自転車、ランニング共にこれまでの旅の大半は季節で言うと夏。

真夏の酷暑を走る中で、何度も意識朦朧となり、何度もやめたいという気持ちにもさせられた。

日本国内では2010年、最初の日本縦断ランニングの旅。38度の国道8号線、北海道から南下して福井市内に入るあたり。

トンネルが曲者。暑さで多少は涼しく感じられるものの、騒音と排気ガスと歩道のないトンネルはある意味ストレスと恐怖が蔓延するところ。

経験した最高気温はアメリカカンザス州キングマンでの47.7度。

2011年のアメリカ横断ランニングの旅、乾いた空気の中での40度超えは確かに暑いし、その暑さが熱さに変わり皮膚を刺激する痛みにも変わり得る。

熱された鉄板の上のお好み焼きが感じる熱さとも似ているのではないかと思わされた。足元が特に暑い。しかし、木陰に入ると風は爽やか。

日本の高温多湿の暑さは、蒸籠(蒸し器)の中の肉まんや焼売が感じる暑さ…熱された空気が肌にまとわりつき、汗が皮膚呼吸を妨げるのだ。個人的に思うのは、湿度の高さが走るには最も妨げになるということ。

それでも、旅を続ける限りは走るのをやめる訳にはいかない。

2010年の一度目の日本縦断では霧吹きを持参。暑くなってきたら身体中に霧を吹きかける。水で直接濡らすよりも冷感=心地よさを感じるので試してみて欲しい。

紫外線の強い砂漠では下手に皮膚を露出すると体力を消耗する。アームカバーを腕につけたり、フリルネックという日除けとなるカーテンがついたような帽子を被ったりして、太陽光線が直接当たらないようにしていた。サンローションは汗で流れるので使わない。変な薬剤が入っていると体にとって逆にマイナスともなり得る。

シューズで走っていても、足の裏から熱が伝わる砂漠の45度超え。実際に砂漠のハイウェイではアスファルトが溶けて柔らかくなっているのを目撃した。

自動車の黒いタイヤ跡が残っているのも…。タイヤもまた摩擦熱と道路の高温で溶けかけていたのだろう。

砂漠では夕方でも気温が高い。一度大地が熱されるとしばらく保温されるということか。太陽が沈むまでは高温は続く。テントで野宿する際に、夕方5時ごろテントを張ってテント内の気温を見ると45度。外気温よりも5度ほど高くなる。

当然暑くて入れないので日が沈むまで外で待機するも外も同じように暑い。テントに敷くアルミのシートを頭に乗せて日影を作り、そこで涼むのだ。

日が沈んでもテントの中は暑く、寝る際にはパンツ一丁で濡れたタオルを上半身に乗せて寝る。
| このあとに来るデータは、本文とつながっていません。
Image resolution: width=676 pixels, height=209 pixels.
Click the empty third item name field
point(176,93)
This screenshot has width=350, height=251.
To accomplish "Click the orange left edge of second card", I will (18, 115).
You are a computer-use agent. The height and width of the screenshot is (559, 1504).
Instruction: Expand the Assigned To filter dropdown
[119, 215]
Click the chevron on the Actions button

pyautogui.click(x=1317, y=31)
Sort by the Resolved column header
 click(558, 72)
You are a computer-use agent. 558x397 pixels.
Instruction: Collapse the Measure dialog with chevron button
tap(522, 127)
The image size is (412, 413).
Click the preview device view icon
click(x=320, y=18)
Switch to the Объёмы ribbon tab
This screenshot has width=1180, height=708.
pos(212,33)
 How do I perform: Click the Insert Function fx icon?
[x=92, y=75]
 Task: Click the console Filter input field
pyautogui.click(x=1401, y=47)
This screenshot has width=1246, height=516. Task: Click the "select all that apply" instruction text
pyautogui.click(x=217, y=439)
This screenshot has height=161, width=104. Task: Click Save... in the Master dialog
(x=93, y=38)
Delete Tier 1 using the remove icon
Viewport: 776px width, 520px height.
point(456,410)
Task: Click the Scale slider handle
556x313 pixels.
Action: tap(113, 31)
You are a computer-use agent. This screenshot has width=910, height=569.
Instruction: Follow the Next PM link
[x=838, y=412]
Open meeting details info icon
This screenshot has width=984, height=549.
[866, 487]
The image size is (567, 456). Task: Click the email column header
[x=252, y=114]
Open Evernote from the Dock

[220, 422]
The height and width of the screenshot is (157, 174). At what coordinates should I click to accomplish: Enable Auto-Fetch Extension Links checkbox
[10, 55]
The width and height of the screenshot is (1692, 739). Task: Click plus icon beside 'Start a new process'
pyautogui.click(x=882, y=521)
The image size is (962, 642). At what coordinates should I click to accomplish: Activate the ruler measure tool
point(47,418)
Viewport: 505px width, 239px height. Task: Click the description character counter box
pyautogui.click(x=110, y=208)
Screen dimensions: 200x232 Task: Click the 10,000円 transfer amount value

これが意外にも快適。団扇で扇ぎながら寝るけれど扇ぐのをやめたら暑くなってまた眠れない。その繰り返し。

しかし、明け方になると服を着て寝袋に入らないと眠れない。気温が25度まで下がってしまっているのだ。日本で25度というとやはりエアコンに慣れた体には暑いのかもしれないが、45度から20度も下がるというのは20度から0度に下がるのと同じ。砂漠の渇いた空気の中では気温差が20度というのは珍しくない。

暑さの中ではボトルに入れた水もお湯になる。クーラーボックスでも持っていればいいのだけれど、僕が持参していたのは折りたたみの小さなクーラーバッグ。買っておいたビールやドリンクなどをわずかの時間でも冷たいまま保存できるのはありがたかった。

冷蔵庫などが使えない状態で、少しでも冷たいものを飲みたければ、それなりに知恵と工夫を凝らさなければならない。

アルミのコップに水を入れ、濡れタオルでコップを包む。そして団扇で風を送る。ひたすら必死に団扇で扇ぐのだ。

20分ほど煽ぎ続けると水は冷たくなっている。その昔、理科の授業で学んだ「気化熱」の原理。水が蒸発する際に熱が奪われるというアレだ。

ただ、団扇で扇いでいる間、体力を使い続ける。それで汗をかく。まあ仕方のないことだけど(笑)。

水も決して一気飲みしない。喉をゴクゴクいわせて一気飲みするのは最高な気分かも知れないけれど、熱波の砂漠では不可能だ。運べる水の量に限りがある。

街や店が200キロない空白区間はオーストラリアのナラボー平原で経験。

1日50キロ走るとして3日間は野宿。4日目にロードハウス(道の駅のような施設)があるので水や食料は手に入れられる。

その200キロのスタート前日に約25リットルの水を購入。砂漠地帯なので水も安くはない。1リットルで200円程度。普通に買ったらその半分か3分の1の価格。量を買えば買うほど安くなるので10リットルのタンク2つと5リットルのタンク1つをバギーに積んだ。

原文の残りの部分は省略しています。